#### Supplied information ####

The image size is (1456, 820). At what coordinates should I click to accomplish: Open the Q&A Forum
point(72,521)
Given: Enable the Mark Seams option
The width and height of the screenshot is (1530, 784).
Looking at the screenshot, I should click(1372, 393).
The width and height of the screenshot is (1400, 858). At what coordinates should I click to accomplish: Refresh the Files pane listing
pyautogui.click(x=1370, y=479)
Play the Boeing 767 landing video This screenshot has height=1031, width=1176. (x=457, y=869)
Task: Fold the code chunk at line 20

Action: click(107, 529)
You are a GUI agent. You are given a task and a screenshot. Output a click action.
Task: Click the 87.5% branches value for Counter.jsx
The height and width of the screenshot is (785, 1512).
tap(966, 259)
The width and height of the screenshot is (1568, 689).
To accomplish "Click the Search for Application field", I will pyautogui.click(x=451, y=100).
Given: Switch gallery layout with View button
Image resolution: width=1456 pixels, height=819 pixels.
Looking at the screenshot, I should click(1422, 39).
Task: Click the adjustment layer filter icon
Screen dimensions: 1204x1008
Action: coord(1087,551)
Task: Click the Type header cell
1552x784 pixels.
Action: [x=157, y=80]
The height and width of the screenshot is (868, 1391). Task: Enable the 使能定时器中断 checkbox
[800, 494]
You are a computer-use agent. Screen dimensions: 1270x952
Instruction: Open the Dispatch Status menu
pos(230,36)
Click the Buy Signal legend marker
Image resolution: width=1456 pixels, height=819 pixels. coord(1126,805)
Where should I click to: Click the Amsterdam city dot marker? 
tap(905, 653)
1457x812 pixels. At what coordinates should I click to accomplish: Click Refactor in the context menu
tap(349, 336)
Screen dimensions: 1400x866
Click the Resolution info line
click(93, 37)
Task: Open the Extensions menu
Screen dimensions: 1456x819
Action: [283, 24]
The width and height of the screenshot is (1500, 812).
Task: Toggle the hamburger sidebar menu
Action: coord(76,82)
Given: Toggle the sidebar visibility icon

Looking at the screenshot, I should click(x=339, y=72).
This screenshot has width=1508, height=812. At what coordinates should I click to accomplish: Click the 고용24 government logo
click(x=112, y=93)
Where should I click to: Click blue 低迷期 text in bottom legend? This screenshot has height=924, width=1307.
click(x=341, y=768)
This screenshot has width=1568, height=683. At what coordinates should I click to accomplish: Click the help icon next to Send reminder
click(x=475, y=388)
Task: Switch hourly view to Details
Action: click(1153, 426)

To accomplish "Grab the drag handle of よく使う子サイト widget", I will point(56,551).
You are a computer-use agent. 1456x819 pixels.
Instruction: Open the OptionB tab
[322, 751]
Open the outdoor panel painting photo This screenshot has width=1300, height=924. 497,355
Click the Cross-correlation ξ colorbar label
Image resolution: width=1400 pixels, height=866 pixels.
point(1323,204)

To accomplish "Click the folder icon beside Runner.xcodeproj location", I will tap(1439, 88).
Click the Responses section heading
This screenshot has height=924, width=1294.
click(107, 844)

####

#### Task instructions:
Every record listed above should be reproduced exactly.

#### Solution below:
The image size is (1456, 820). At what coordinates should I click to accomplish: Open the Q&A Forum
point(72,521)
Given: Enable the Mark Seams option
The width and height of the screenshot is (1530, 784).
Looking at the screenshot, I should click(1372, 393).
The width and height of the screenshot is (1400, 858). At what coordinates should I click to accomplish: Refresh the Files pane listing
pyautogui.click(x=1370, y=479)
Play the Boeing 767 landing video This screenshot has height=1031, width=1176. (x=457, y=869)
Task: Fold the code chunk at line 20

Action: click(107, 529)
You are a GUI agent. You are given a task and a screenshot. Output a click action.
Task: Click the 87.5% branches value for Counter.jsx
The height and width of the screenshot is (785, 1512).
tap(966, 259)
The width and height of the screenshot is (1568, 689).
To accomplish "Click the Search for Application field", I will pyautogui.click(x=451, y=100).
Given: Switch gallery layout with View button
Image resolution: width=1456 pixels, height=819 pixels.
Looking at the screenshot, I should click(1422, 39).
Task: Click the adjustment layer filter icon
Screen dimensions: 1204x1008
Action: coord(1087,551)
Task: Click the Type header cell
1552x784 pixels.
Action: [x=157, y=80]
The height and width of the screenshot is (868, 1391). Task: Enable the 使能定时器中断 checkbox
[800, 494]
You are a computer-use agent. Screen dimensions: 1270x952
Instruction: Open the Dispatch Status menu
pos(230,36)
Click the Buy Signal legend marker
Image resolution: width=1456 pixels, height=819 pixels. coord(1126,805)
Where should I click to: Click the Amsterdam city dot marker? 
tap(905, 653)
1457x812 pixels. At what coordinates should I click to accomplish: Click Refactor in the context menu
tap(349, 336)
Screen dimensions: 1400x866
Click the Resolution info line
click(93, 37)
Task: Open the Extensions menu
Screen dimensions: 1456x819
Action: [283, 24]
The width and height of the screenshot is (1500, 812).
Task: Toggle the hamburger sidebar menu
Action: coord(76,82)
Given: Toggle the sidebar visibility icon

Looking at the screenshot, I should click(x=339, y=72).
This screenshot has width=1508, height=812. At what coordinates should I click to accomplish: Click the 고용24 government logo
click(x=112, y=93)
Where should I click to: Click blue 低迷期 text in bottom legend? This screenshot has height=924, width=1307.
click(x=341, y=768)
This screenshot has width=1568, height=683. At what coordinates should I click to accomplish: Click the help icon next to Send reminder
click(x=475, y=388)
Task: Switch hourly view to Details
Action: click(1153, 426)

To accomplish "Grab the drag handle of よく使う子サイト widget", I will point(56,551).
You are a computer-use agent. 1456x819 pixels.
Instruction: Open the OptionB tab
[322, 751]
Open the outdoor panel painting photo This screenshot has width=1300, height=924. 497,355
Click the Cross-correlation ξ colorbar label
Image resolution: width=1400 pixels, height=866 pixels.
point(1323,204)

To accomplish "Click the folder icon beside Runner.xcodeproj location", I will tap(1439, 88).
Click the Responses section heading
This screenshot has height=924, width=1294.
click(107, 844)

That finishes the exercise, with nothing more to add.